PAGE EXTRACT:
Kudu may borrow undrawn balances until June 28, 2027, subject to customary terms and conditions, to the extent the amount borrowed under the Kudu Credit Facility does not exceed the borrowing base, which is equal to 35 % of the fair value of Kudu’s qualifying Participation Contracts.
The following table presents the change in debt under the Kudu Credit Facility for the three and six months ended June 30, 2025 and 2024:
Three Months Ended June 30, Six Months Ended June 30,
Millions 2025 2024 2025 2024
Kudu Credit Facility
Beginning balance $ 253.3 $ 210.3 $ 245.3 $ 210.3
Borrowings 8.0
Repayments
Ending balance $ 253.3 $ 210.3 $ 253.3 $ 210.3

The Kudu Credit Facility is secured by all property of the loan parties and contains various representations, warranties and affirmative and negative covenants that White Mountains considers to be customary for such borrowings.

Bamboo Credit Facility

On January 24, 2025, Bamboo entered into a secured credit facility (the “Bamboo Credit Facility”). The Bamboo Credit Facility is comprised of a six-year term loan of $ 110 million and a revolving credit loan of $ 10 million. The Bamboo Credit Facility matures on January 24, 2031. Bamboo will be required to make payments of principal on a quarterly basis totaling $ 0.8 million for 2025 and $ 1.1 million annually thereafter. Commencing with the year ending December 31, 2026, Bamboo may also be required to use a percentage of excess cash flows to repay outstanding principal plus accrued interest if Bamboo’s total leverage ratio is above 1.5 times. Bamboo has the option to prepay, in whole or in part, the Bamboo Credit Facility subsequent to October 31, 2025 at the outstanding principal plus accrued interest. As of June 30, 2025, the revolving credit loan was undrawn.

SHORT EXERCISE A:
Copy out the credit facility excerpt from "Kudu may borrow" to "for such borrowings.".
SHORT EXERCISE B:
Answer these questions from the credit facility excerpt:
(i) Until what date may Kudu borrow undrawn balances?
(ii) What percentage of the fair value of Kudu's qualifying Participation Contracts equals the borrowing base?
(iii) On what date does the Bamboo Credit Facility mature?

DATASET ENTRIES:
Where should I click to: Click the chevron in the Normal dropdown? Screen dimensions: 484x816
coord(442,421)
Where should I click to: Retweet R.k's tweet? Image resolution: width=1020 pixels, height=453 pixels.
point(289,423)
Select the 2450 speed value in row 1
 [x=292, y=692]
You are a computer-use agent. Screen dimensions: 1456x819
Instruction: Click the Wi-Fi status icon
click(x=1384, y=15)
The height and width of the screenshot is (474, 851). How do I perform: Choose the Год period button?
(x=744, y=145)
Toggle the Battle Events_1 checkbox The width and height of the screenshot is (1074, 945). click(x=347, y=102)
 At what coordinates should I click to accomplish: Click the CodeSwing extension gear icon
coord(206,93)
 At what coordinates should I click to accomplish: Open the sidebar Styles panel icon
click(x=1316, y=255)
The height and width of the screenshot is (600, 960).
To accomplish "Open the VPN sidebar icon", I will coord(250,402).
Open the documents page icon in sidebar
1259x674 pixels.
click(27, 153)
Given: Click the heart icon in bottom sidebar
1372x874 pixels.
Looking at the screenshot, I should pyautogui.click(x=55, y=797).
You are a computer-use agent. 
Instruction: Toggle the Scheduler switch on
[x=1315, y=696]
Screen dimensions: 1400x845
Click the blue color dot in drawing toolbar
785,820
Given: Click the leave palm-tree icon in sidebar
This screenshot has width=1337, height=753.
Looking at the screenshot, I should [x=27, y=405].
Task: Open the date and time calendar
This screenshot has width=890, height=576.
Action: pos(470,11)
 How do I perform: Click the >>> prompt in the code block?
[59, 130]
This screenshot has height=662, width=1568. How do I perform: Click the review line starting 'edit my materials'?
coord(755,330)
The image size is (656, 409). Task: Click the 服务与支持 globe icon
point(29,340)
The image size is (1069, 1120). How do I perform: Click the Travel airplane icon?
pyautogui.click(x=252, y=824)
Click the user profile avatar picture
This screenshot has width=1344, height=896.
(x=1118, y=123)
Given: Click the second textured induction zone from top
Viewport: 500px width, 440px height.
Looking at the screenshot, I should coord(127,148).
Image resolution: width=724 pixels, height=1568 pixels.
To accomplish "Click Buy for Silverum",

COMPLETE RESPONSE A:
Kudu may borrow undrawn balances until June 28, 2027, subject to customary terms and conditions, to the extent the amount borrowed under the Kudu Credit Facility does not exceed the borrowing base, which is equal to 35 % of the fair value of Kudu’s qualifying Participation Contracts.
The following table presents the change in debt under the Kudu Credit Facility for the three and six months ended June 30, 2025 and 2024:
Three Months Ended June 30, Six Months Ended June 30,
Millions 2025 2024 2025 2024
Kudu Credit Facility
Beginning balance $ 253.3 $ 210.3 $ 245.3 $ 210.3
Borrowings 8.0
Repayments
Ending balance $ 253.3 $ 210.3 $ 253.3 $ 210.3

The Kudu Credit Facility is secured by all property of the loan parties and contains various representations, warranties and affirmative and negative covenants that White Mountains considers to be customary for such borrowings.

COMPLETE RESPONSE B:
(i) June 28, 2027
(ii) 35%
(iii) January 24, 2031